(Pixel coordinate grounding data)
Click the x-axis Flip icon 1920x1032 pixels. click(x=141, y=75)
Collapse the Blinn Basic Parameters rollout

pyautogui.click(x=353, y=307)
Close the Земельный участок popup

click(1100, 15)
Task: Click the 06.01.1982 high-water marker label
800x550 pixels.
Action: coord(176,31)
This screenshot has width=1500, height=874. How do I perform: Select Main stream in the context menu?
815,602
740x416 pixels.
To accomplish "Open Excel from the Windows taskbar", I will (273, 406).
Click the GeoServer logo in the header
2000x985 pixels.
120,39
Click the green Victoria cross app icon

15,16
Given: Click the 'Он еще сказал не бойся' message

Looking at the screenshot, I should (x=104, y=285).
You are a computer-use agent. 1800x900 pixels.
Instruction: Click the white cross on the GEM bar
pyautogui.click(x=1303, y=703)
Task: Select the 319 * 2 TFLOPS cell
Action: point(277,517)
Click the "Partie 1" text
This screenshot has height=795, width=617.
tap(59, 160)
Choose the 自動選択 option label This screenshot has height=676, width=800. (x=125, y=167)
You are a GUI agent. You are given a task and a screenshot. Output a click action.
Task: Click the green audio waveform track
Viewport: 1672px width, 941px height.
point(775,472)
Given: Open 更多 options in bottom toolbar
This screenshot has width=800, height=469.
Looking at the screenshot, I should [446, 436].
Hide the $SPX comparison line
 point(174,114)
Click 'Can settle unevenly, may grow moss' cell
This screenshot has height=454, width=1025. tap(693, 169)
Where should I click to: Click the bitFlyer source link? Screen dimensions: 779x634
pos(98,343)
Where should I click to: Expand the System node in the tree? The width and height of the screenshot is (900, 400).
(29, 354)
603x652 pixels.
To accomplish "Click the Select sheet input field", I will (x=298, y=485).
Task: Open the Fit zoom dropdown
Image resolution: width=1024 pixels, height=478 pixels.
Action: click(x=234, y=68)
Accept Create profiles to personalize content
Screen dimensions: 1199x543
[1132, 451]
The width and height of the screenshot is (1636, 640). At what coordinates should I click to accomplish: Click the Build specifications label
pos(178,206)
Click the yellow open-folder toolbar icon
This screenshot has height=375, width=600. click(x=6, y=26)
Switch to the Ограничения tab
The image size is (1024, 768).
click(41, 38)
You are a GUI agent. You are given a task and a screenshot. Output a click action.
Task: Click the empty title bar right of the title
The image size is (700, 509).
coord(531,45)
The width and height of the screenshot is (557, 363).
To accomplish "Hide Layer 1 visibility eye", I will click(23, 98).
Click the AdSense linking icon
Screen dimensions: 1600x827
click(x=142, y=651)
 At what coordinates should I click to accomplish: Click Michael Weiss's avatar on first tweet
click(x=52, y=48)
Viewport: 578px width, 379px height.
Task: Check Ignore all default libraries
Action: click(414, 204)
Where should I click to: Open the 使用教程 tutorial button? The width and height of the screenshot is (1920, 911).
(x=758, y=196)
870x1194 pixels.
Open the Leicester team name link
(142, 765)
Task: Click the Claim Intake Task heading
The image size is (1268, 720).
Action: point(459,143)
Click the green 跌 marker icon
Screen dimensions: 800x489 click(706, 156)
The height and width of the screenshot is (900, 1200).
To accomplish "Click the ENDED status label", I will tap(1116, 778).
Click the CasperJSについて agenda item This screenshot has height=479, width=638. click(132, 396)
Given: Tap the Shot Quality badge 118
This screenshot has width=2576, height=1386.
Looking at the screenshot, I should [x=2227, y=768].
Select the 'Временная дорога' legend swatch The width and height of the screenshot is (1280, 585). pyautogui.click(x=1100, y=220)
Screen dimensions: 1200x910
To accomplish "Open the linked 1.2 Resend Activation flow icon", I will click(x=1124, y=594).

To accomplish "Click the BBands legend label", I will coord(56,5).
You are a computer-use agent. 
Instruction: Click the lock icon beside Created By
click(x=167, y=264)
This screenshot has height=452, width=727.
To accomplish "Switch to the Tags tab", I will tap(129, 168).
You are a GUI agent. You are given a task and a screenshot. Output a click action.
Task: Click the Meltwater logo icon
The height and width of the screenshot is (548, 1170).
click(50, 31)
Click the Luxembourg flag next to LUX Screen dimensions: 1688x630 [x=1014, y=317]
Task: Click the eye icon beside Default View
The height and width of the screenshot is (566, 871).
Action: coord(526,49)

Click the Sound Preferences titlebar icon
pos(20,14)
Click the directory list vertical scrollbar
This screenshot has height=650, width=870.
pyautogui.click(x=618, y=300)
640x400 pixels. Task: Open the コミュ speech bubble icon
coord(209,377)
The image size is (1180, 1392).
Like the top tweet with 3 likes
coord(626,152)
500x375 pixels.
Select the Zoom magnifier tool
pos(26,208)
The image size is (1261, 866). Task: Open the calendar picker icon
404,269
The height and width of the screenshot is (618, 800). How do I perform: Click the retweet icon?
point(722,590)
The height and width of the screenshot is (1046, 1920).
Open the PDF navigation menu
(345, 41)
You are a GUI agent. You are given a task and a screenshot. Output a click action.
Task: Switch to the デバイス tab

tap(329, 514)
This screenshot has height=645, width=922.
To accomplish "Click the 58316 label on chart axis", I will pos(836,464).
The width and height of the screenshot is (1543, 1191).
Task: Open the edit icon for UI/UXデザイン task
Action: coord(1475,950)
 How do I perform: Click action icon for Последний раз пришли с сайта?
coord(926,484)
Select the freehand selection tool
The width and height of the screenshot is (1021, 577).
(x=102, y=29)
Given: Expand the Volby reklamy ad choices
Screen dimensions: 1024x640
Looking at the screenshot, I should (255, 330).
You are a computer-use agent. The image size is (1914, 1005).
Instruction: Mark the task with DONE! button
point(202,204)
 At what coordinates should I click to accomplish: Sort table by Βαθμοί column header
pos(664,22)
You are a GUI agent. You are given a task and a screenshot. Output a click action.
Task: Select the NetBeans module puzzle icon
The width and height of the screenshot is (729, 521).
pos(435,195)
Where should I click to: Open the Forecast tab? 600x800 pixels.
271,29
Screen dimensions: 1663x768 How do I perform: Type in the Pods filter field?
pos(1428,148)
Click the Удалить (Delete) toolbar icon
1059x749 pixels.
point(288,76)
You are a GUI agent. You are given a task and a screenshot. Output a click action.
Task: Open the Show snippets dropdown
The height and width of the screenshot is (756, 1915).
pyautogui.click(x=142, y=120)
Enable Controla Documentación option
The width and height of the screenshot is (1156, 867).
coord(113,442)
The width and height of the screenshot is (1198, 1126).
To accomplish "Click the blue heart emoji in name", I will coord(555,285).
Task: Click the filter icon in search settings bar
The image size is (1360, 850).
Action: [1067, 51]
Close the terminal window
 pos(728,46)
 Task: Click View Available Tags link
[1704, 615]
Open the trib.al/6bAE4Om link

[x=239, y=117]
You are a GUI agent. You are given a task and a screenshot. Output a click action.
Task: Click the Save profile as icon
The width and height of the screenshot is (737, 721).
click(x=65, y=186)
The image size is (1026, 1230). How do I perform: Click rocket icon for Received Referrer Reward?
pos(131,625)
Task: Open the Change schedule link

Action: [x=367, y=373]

* Exercise directions *
An exact copy of every line above is needed.

* Your response *
Click the x-axis Flip icon 1920x1032 pixels. click(x=141, y=75)
Collapse the Blinn Basic Parameters rollout

pyautogui.click(x=353, y=307)
Close the Земельный участок popup

click(1100, 15)
Task: Click the 06.01.1982 high-water marker label
800x550 pixels.
Action: coord(176,31)
This screenshot has width=1500, height=874. How do I perform: Select Main stream in the context menu?
815,602
740x416 pixels.
To accomplish "Open Excel from the Windows taskbar", I will (273, 406).
Click the GeoServer logo in the header
2000x985 pixels.
120,39
Click the green Victoria cross app icon

15,16
Given: Click the 'Он еще сказал не бойся' message

Looking at the screenshot, I should (x=104, y=285).
You are a computer-use agent. 1800x900 pixels.
Instruction: Click the white cross on the GEM bar
pyautogui.click(x=1303, y=703)
Task: Select the 319 * 2 TFLOPS cell
Action: point(277,517)
Click the "Partie 1" text
This screenshot has height=795, width=617.
tap(59, 160)
Choose the 自動選択 option label This screenshot has height=676, width=800. (x=125, y=167)
You are a GUI agent. You are given a task and a screenshot. Output a click action.
Task: Click the green audio waveform track
Viewport: 1672px width, 941px height.
point(775,472)
Given: Open 更多 options in bottom toolbar
This screenshot has width=800, height=469.
Looking at the screenshot, I should [446, 436].
Hide the $SPX comparison line
 point(174,114)
Click 'Can settle unevenly, may grow moss' cell
This screenshot has height=454, width=1025. tap(693, 169)
Where should I click to: Click the bitFlyer source link? Screen dimensions: 779x634
pos(98,343)
Where should I click to: Expand the System node in the tree? The width and height of the screenshot is (900, 400).
(29, 354)
603x652 pixels.
To accomplish "Click the Select sheet input field", I will (x=298, y=485).
Task: Open the Fit zoom dropdown
Image resolution: width=1024 pixels, height=478 pixels.
Action: click(x=234, y=68)
Accept Create profiles to personalize content
Screen dimensions: 1199x543
[1132, 451]
The width and height of the screenshot is (1636, 640). At what coordinates should I click to accomplish: Click the Build specifications label
pos(178,206)
Click the yellow open-folder toolbar icon
This screenshot has height=375, width=600. click(x=6, y=26)
Switch to the Ограничения tab
The image size is (1024, 768).
click(41, 38)
You are a GUI agent. You are given a task and a screenshot. Output a click action.
Task: Click the empty title bar right of the title
The image size is (700, 509).
coord(531,45)
The width and height of the screenshot is (557, 363).
To accomplish "Hide Layer 1 visibility eye", I will click(23, 98).
Click the AdSense linking icon
Screen dimensions: 1600x827
click(x=142, y=651)
 At what coordinates should I click to accomplish: Click Michael Weiss's avatar on first tweet
click(x=52, y=48)
Viewport: 578px width, 379px height.
Task: Check Ignore all default libraries
Action: click(414, 204)
Where should I click to: Open the 使用教程 tutorial button? The width and height of the screenshot is (1920, 911).
(x=758, y=196)
870x1194 pixels.
Open the Leicester team name link
(142, 765)
Task: Click the Claim Intake Task heading
The image size is (1268, 720).
Action: point(459,143)
Click the green 跌 marker icon
Screen dimensions: 800x489 click(706, 156)
The height and width of the screenshot is (900, 1200).
To accomplish "Click the ENDED status label", I will tap(1116, 778).
Click the CasperJSについて agenda item This screenshot has height=479, width=638. click(132, 396)
Given: Tap the Shot Quality badge 118
This screenshot has width=2576, height=1386.
Looking at the screenshot, I should [x=2227, y=768].
Select the 'Временная дорога' legend swatch The width and height of the screenshot is (1280, 585). pyautogui.click(x=1100, y=220)
Screen dimensions: 1200x910
To accomplish "Open the linked 1.2 Resend Activation flow icon", I will click(x=1124, y=594).

To accomplish "Click the BBands legend label", I will coord(56,5).
You are a computer-use agent. 
Instruction: Click the lock icon beside Created By
click(x=167, y=264)
This screenshot has height=452, width=727.
To accomplish "Switch to the Tags tab", I will tap(129, 168).
You are a GUI agent. You are given a task and a screenshot. Output a click action.
Task: Click the Meltwater logo icon
The height and width of the screenshot is (548, 1170).
click(50, 31)
Click the Luxembourg flag next to LUX Screen dimensions: 1688x630 [x=1014, y=317]
Task: Click the eye icon beside Default View
The height and width of the screenshot is (566, 871).
Action: coord(526,49)

Click the Sound Preferences titlebar icon
pos(20,14)
Click the directory list vertical scrollbar
This screenshot has height=650, width=870.
pyautogui.click(x=618, y=300)
640x400 pixels. Task: Open the コミュ speech bubble icon
coord(209,377)
The image size is (1180, 1392).
Like the top tweet with 3 likes
coord(626,152)
500x375 pixels.
Select the Zoom magnifier tool
pos(26,208)
The image size is (1261, 866). Task: Open the calendar picker icon
404,269
The height and width of the screenshot is (618, 800). How do I perform: Click the retweet icon?
point(722,590)
The height and width of the screenshot is (1046, 1920).
Open the PDF navigation menu
(345, 41)
You are a GUI agent. You are given a task and a screenshot. Output a click action.
Task: Switch to the デバイス tab

tap(329, 514)
This screenshot has height=645, width=922.
To accomplish "Click the 58316 label on chart axis", I will pos(836,464).
The width and height of the screenshot is (1543, 1191).
Task: Open the edit icon for UI/UXデザイン task
Action: coord(1475,950)
 How do I perform: Click action icon for Последний раз пришли с сайта?
coord(926,484)
Select the freehand selection tool
The width and height of the screenshot is (1021, 577).
(x=102, y=29)
Given: Expand the Volby reklamy ad choices
Screen dimensions: 1024x640
Looking at the screenshot, I should (255, 330).
You are a computer-use agent. The image size is (1914, 1005).
Instruction: Mark the task with DONE! button
point(202,204)
 At what coordinates should I click to accomplish: Sort table by Βαθμοί column header
pos(664,22)
You are a GUI agent. You are given a task and a screenshot. Output a click action.
Task: Select the NetBeans module puzzle icon
The width and height of the screenshot is (729, 521).
pos(435,195)
Where should I click to: Open the Forecast tab? 600x800 pixels.
271,29
Screen dimensions: 1663x768 How do I perform: Type in the Pods filter field?
pos(1428,148)
Click the Удалить (Delete) toolbar icon
1059x749 pixels.
point(288,76)
You are a GUI agent. You are given a task and a screenshot. Output a click action.
Task: Open the Show snippets dropdown
The height and width of the screenshot is (756, 1915).
pyautogui.click(x=142, y=120)
Enable Controla Documentación option
The width and height of the screenshot is (1156, 867).
coord(113,442)
The width and height of the screenshot is (1198, 1126).
To accomplish "Click the blue heart emoji in name", I will coord(555,285).
Task: Click the filter icon in search settings bar
The image size is (1360, 850).
Action: [1067, 51]
Close the terminal window
 pos(728,46)
 Task: Click View Available Tags link
[1704, 615]
Open the trib.al/6bAE4Om link

[x=239, y=117]
You are a GUI agent. You are given a task and a screenshot. Output a click action.
Task: Click the Save profile as icon
The width and height of the screenshot is (737, 721).
click(x=65, y=186)
The image size is (1026, 1230). How do I perform: Click rocket icon for Received Referrer Reward?
pos(131,625)
Task: Open the Change schedule link

Action: [x=367, y=373]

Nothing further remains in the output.